• EXTRACTED MATERIAL:

********************

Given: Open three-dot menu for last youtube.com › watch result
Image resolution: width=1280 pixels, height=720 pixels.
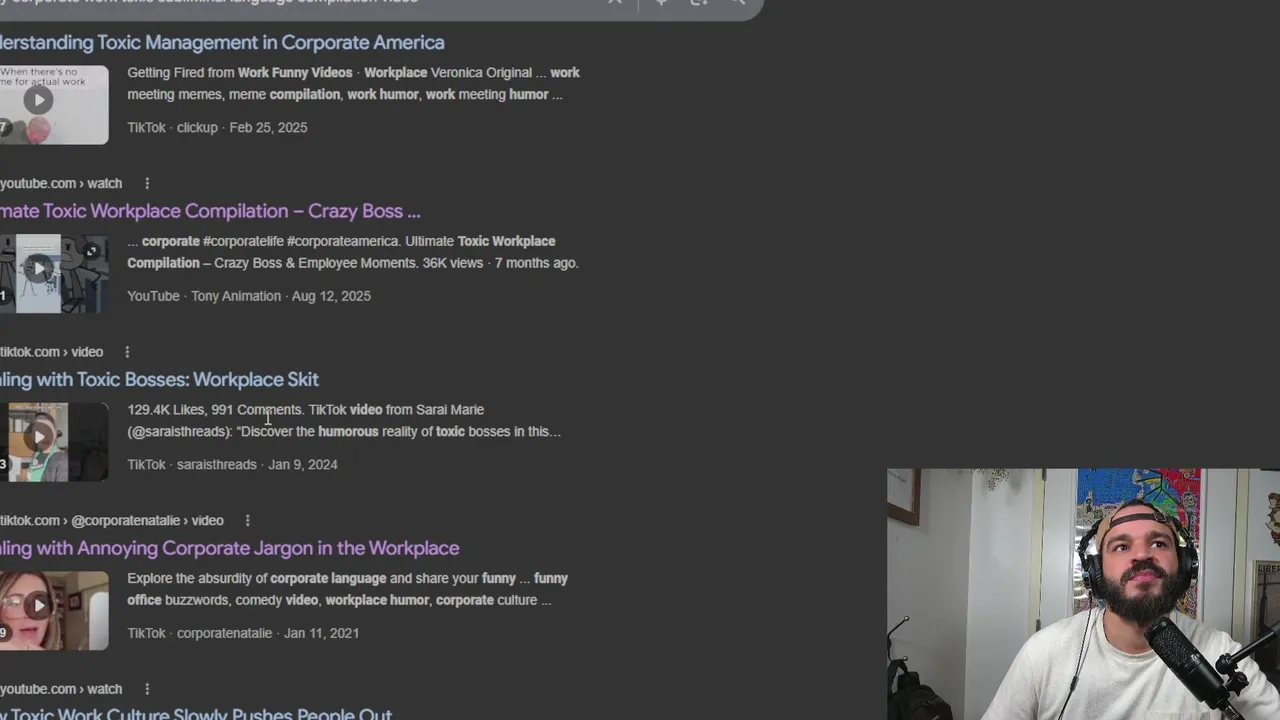Looking at the screenshot, I should tap(147, 689).
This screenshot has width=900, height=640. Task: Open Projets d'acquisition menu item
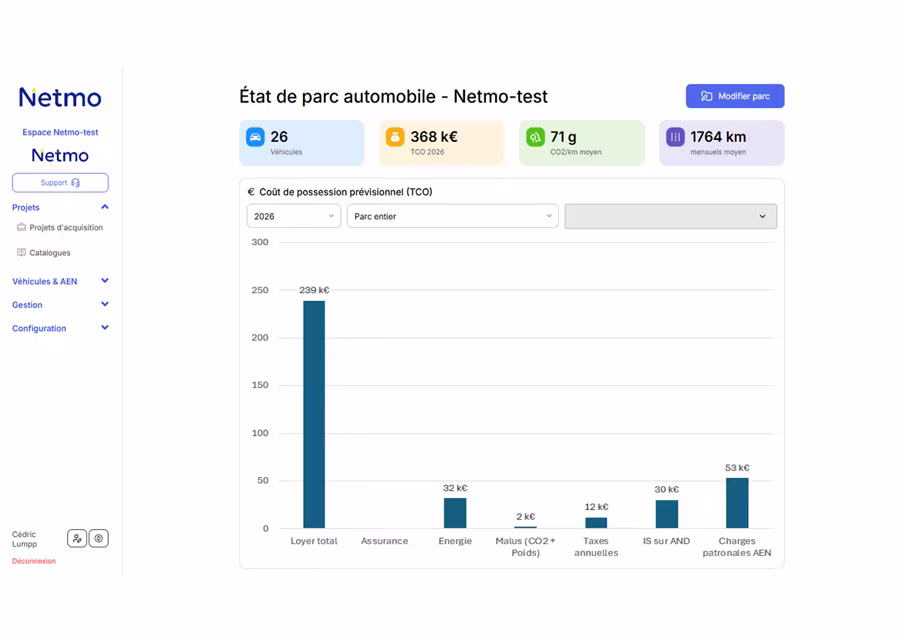[65, 228]
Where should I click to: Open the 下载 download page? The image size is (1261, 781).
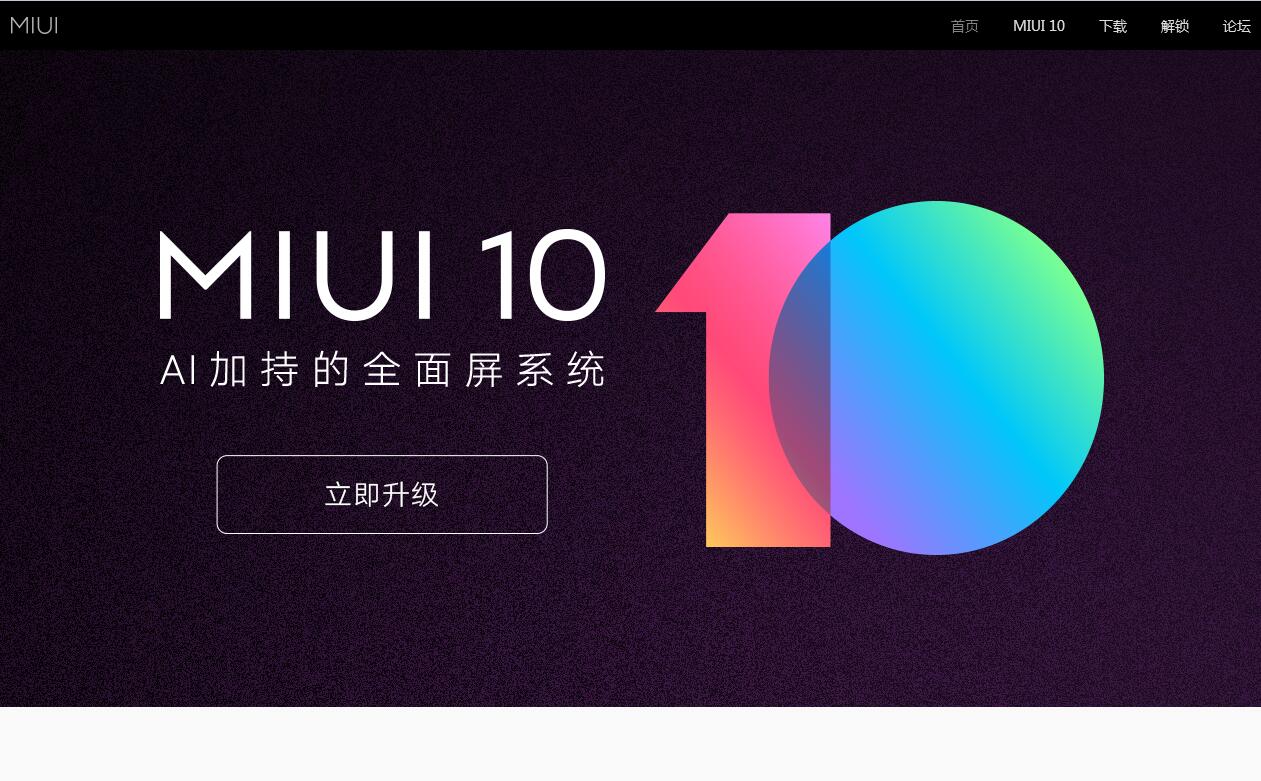pyautogui.click(x=1112, y=26)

********************

• WHAT YOU ARE ASKED TO DO: Return only the lines from the one containing "Image resolution: width=1280" through the last line of the entries above, exactly as written and without pictures.

• ANSWER TO THIS TASK:
Image resolution: width=1280 pixels, height=720 pixels.
Looking at the screenshot, I should tap(147, 689).
This screenshot has width=900, height=640. Task: Open Projets d'acquisition menu item
[65, 228]
Where should I click to: Open the 下载 download page? The image size is (1261, 781).
pyautogui.click(x=1112, y=26)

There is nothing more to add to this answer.